___ Source data

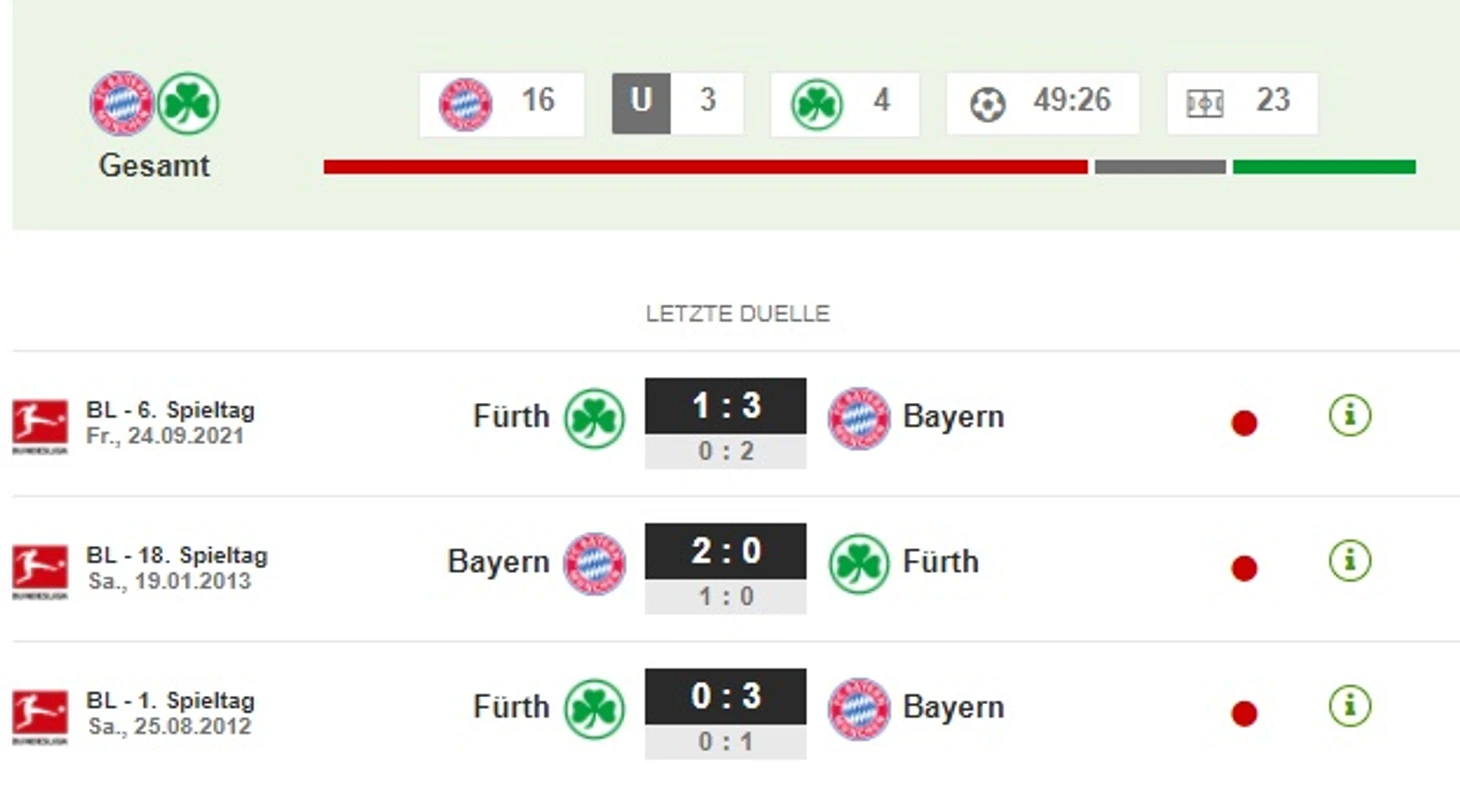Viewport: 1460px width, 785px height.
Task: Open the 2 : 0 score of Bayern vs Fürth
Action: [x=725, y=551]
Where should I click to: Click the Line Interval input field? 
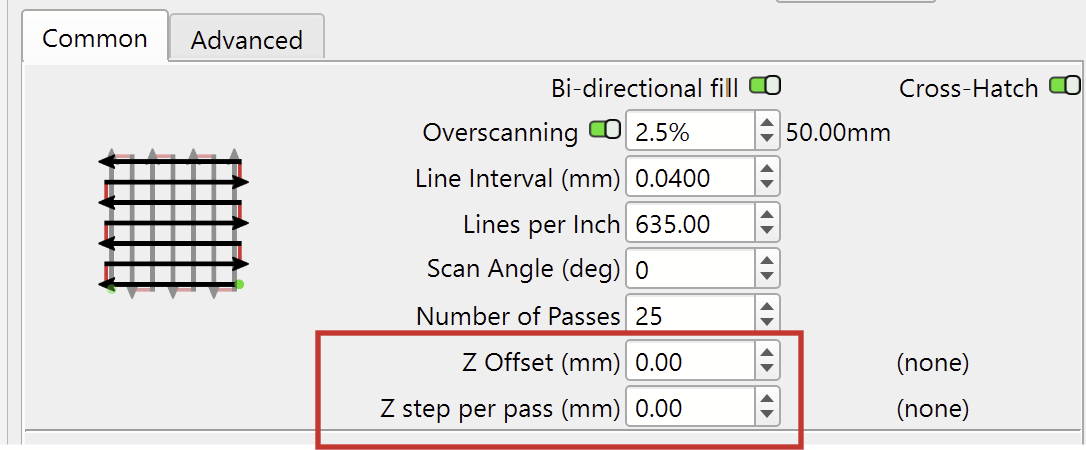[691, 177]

______

What the task asks: All lines from the one containing "Where should I" to the last line of the records above, and no others, should be returned unchanged, without pictures.

Your solution:
Where should I click to: Click the Line Interval input field? 
[691, 177]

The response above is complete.